Tetrodotoxin-sensitive Nas contribute to early and delayed afterdepolarizations in long QT arrhythmia models.

Recent evidence suggests that neuronal Na channels (nNas) contribute to catecholamine-promoted delayed afterdepolarizations (DADs) and catecholaminergic polymorphic ventricular tachycardia (CPVT). The newly identified overlap between CPVT and long QT (LQT) phenotypes has stoked interest in the cross-talk between aberrant Na and Ca handling and its contribution to early afterdepolarizations (EADs) and DADs. Here, we used Ca imaging and electrophysiology to investigate the role of Na and Ca handling in DADs and EADs in wild-type and cardiac calsequestrin (CASQ2)-null mice.
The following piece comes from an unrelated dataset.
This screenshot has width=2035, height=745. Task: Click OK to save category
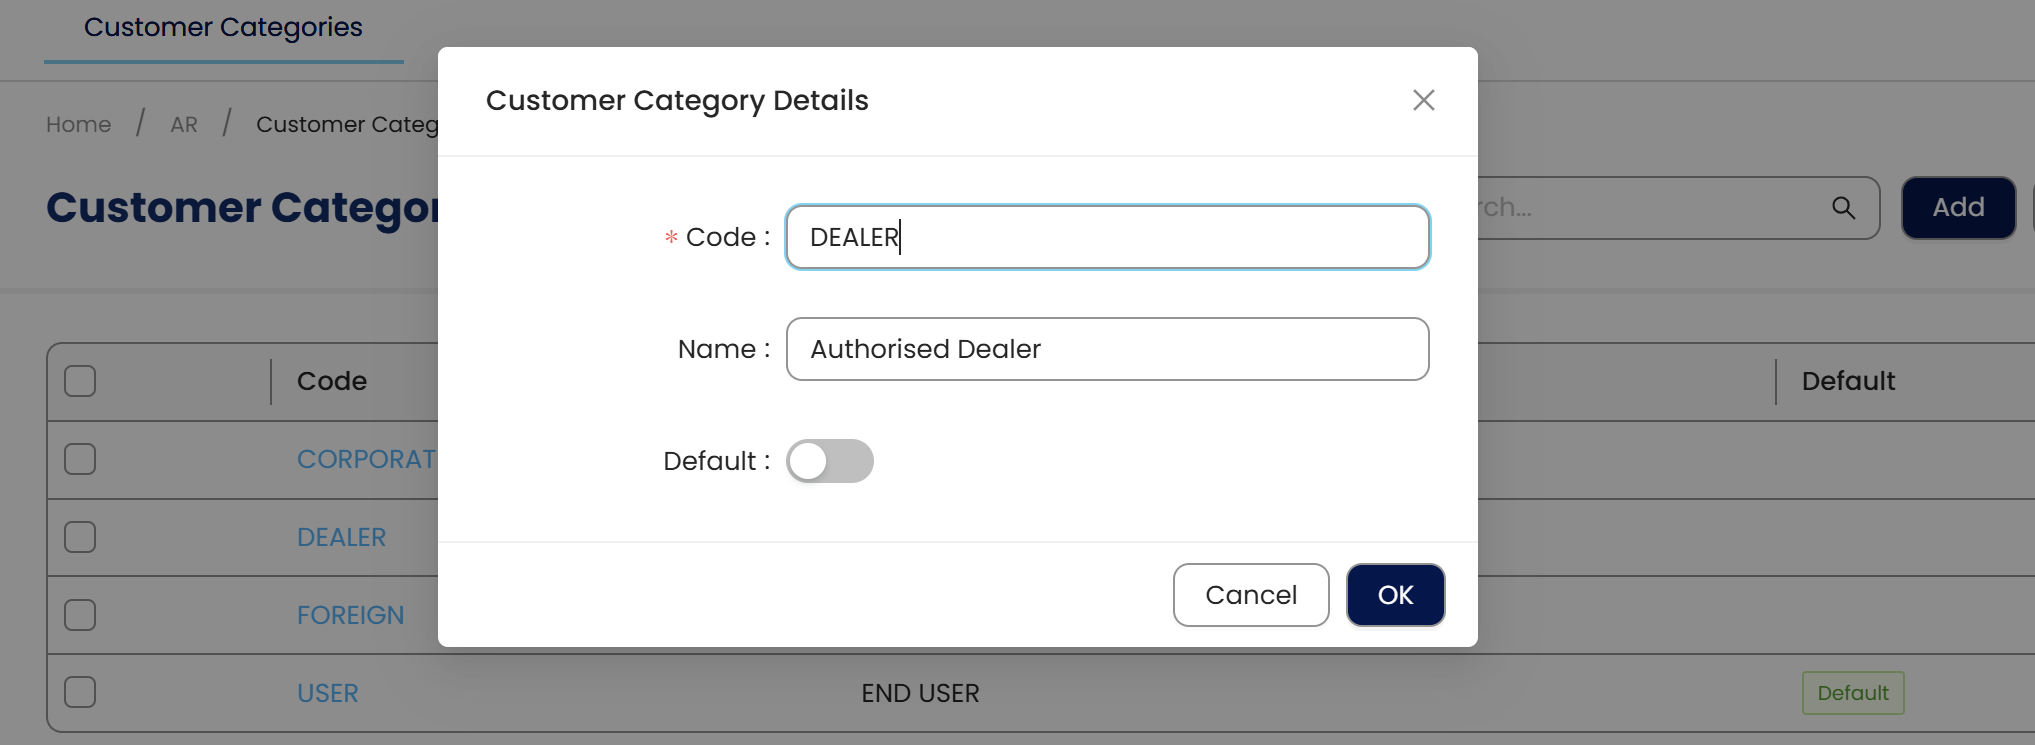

In experiments, repolarization was impaired using 4-aminopyridine (4AP), whereas the L-type Ca and late Na currents were augmented using Bay K 8644 (BayK) and anemone toxin II (ATX-II), respectively. The combination of 4AP and isoproterenol prolonged action potential duration (APD) and promoted aberrant Ca release, EADs, and DADs in wild-type cardiomyocytes. Similarly, BayK in the absence of isoproterenol induced the same effects in CASQ2-null cardiomyocytes. In vivo, it prolonged the QT interval and, upon catecholamine challenge, precipitated wide QRS polymorphic ventricular tachycardia that resembled human torsades de pointes. Treatment with ATX-II produced similar effects at both the cellular level and in vivo. Importantly, nNa inhibition with riluzole or 4,9-anhydro-tetrodotoxin reduced the incidence of ATX-II-, BayK-, or 4AP-induced EADs, DADs, aberrant Ca release, and VT despite only modestly mitigating APD prolongation. These data reveal the contribution of nNas to triggered arrhythmias in murine models of LQT and CPVT-LQT overlap phenotypes. We also demonstrate the antiarrhythmic impact of nNa inhibition, independent of action potential and QT interval duration, and provide a basis for a mechanistically driven antiarrhythmic strategy.